This article was first published in ICF Coaching World, Issue 21. If you’d like to read it there, or access the incredible resources in the publication, you can access it here (it may take awhile to download).
You can read just my article below:
Many, many moons ago (18 years, in fact), when I attended my first coach training program, we were asked at the end of each training session, “What’s your key takeaway from this session?” That also became the last thing we asked a client in a coaching session.
Five years or so later, an event occurred that shook me out of my habit. In response to the question, my client said something like,
“Well it was a really great conversation and I’m taking away x, y and z. I didn’t get the thing answered I really wanted from this session, but the other stuff we talked about was great.”
I remember hanging up the phone and thinking, “Oh no! What happened?! What did the client want to talk about that I missed? I’ve failed him as a coach!”
From that day on, I more specifically clarified what the client wanted to have by the end of our coaching session, and I’d check in during the session to see if we were heading toward their desired outcome.
I offer you one of the most powerful coaching tools we have, the “check-in.”
Where does the client want to end up?
In order to check in and find out how the coaching session is progressing for the client, we first need to know their desired destination. I’m a big advocate for using ICF’s PCC Markers as coaching skills to master, so that I can increase my effectiveness as an Executive Coach, a trainer of coaches, a Mentor Coach, and as an Assessor for ICF credentialing.

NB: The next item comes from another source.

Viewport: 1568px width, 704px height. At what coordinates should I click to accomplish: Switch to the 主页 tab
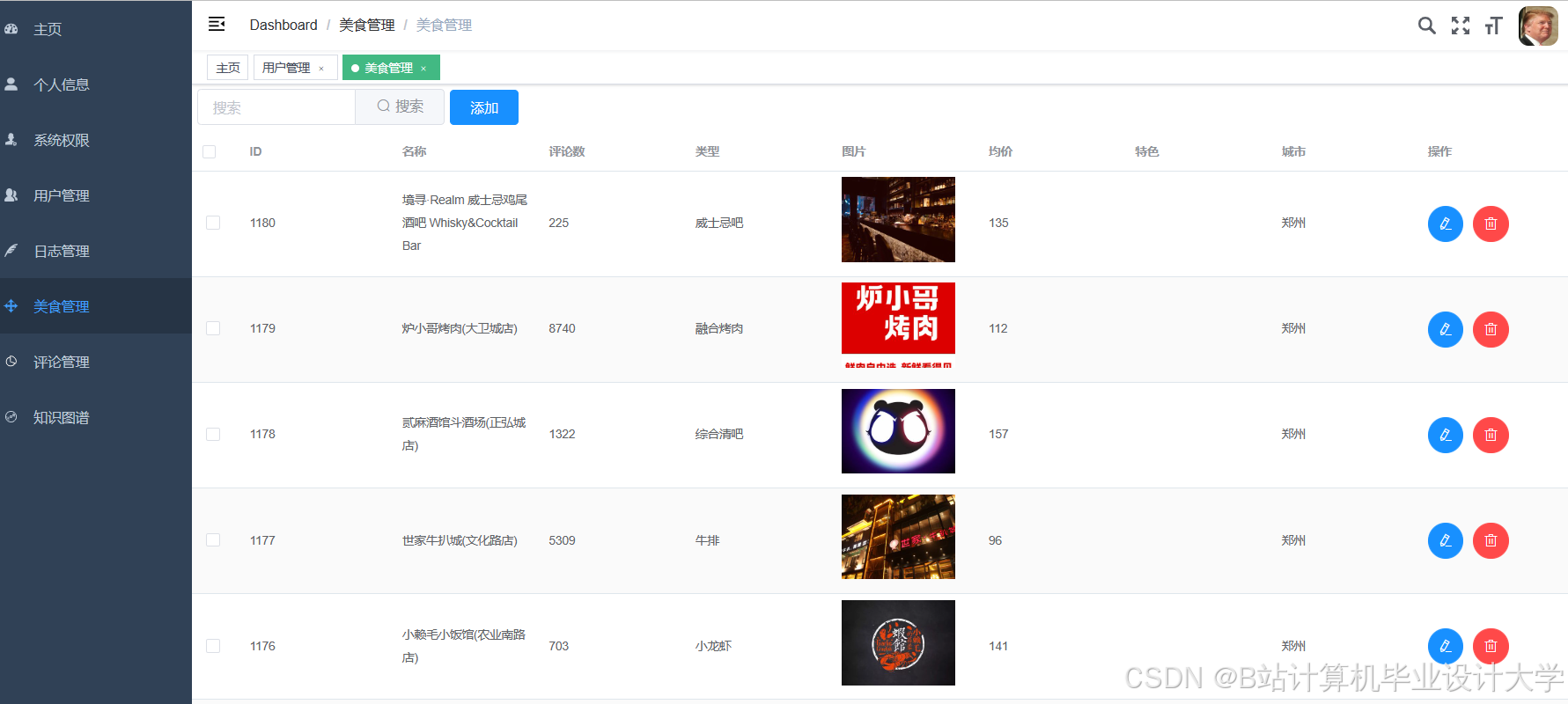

The first marker for Creating the Coaching Agreement is,
“Coach helps the client identify, or reconfirm, what s/he wants to accomplish in the session.”
This means we need to know more than the topic the client wants to talk about; we need to understand what it is about that topic the client wants to explore in order to move forward in their desired direction.
Let’s say your client comes to the coaching session saying, “I’ve just found out that two of my peers are being paid more than I am, and we’re doing the same work. I’ve also trained these two peers when they came to the company, so this feels like a slap in the face. I want to know from our manager why I’m being paid less.”
The client has let you know their topic, yet what do they want to move forward (accomplish) around this topic in this session? It could be to prepare for a conversation with their manager, or how to deal with their emotions first so they are able to speak coherently to their manager. Or it could be something else.
Perhaps your client learned this information right before the coaching session and says they want to work through their feelings about the situation first, and then to prepare to have a conversation with their manager. Now you can ensure your coaching stays focused on these two areas— working through their emotions, and preparing for the conversation.
Check if coaching direction is serving the client toward their outcome
The fifth marker in Coaching Session Agreement is,
“Coach continues conversation in direction of client’s desired outcome unless client indicates otherwise.”
This is your first way of checking in with the client to ensure that you are meeting their needs.
Here are examples of questions to ask to check in:
“Where do you want to start exploring your topics?”
“It seems you are bringing up a different topic. Or do you see this related to your other topics?”
Make a point of checking in somewhere around halfway into your coaching session (or more often if you are doing 60-–90-minute sessions).
Examples of checking in using the client’s language (which is essential for MCC skill level mastery):
“Can I check where you are now in regard to your emotions versus where you started our session?”
“It seems you have some really great ideas for how to approach your manager so far in our session. How would you describe where you are now?”
Checking in allows the client to reflect, and consider….
Don’t wait until the very end of the session for your first check-in with your client, because a check-in almost always has the client share one or two things:
- The client reflects on what they’ve become aware of as a result of the coaching conversation.
- The client starts coming up with actions.
You want to allow time for the client to explore their emerging awareness, or to talk about their actions. This part of the coaching conversation is just as important as the exploring and discovery conversation, so don’t shortchange the client by allowing no time for them to explore their awareness, and/or actions.
Checking in during a coaching conversation is a very powerful tool that allows you to get a gauge on whether the conversation is still serving the client, if the client wants to shift the direction of the conversation, or if they are ready to reflect on what they’ve discovered so far and talk about actions.